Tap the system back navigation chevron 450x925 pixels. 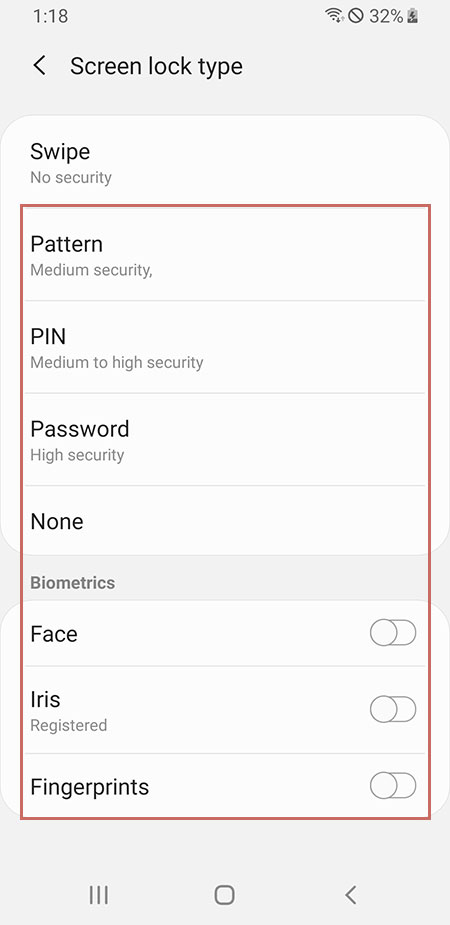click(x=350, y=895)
************
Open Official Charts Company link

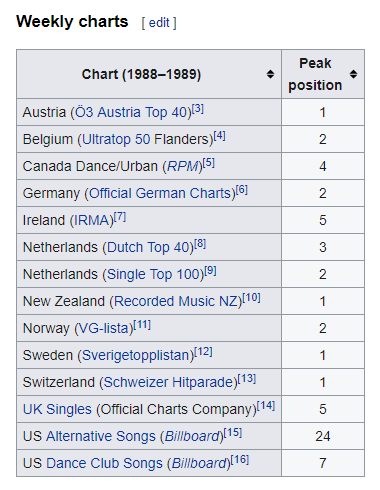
************
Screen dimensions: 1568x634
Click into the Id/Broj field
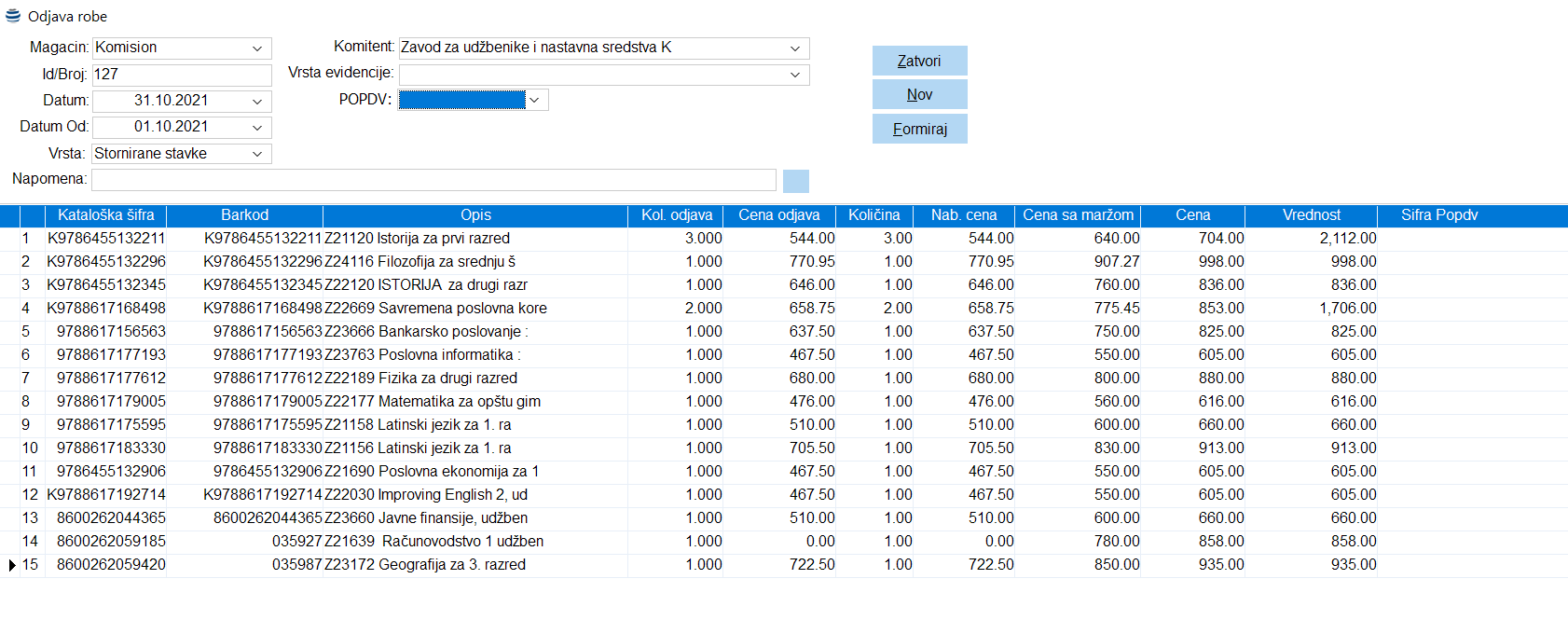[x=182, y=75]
************
Copy the records from the line with "Screen dimensions: 1568x634" up to and including the line with "[x=182, y=75]". Leave the pictures out of your copy.

Screen dimensions: 1568x634
Click into the Id/Broj field
[x=182, y=75]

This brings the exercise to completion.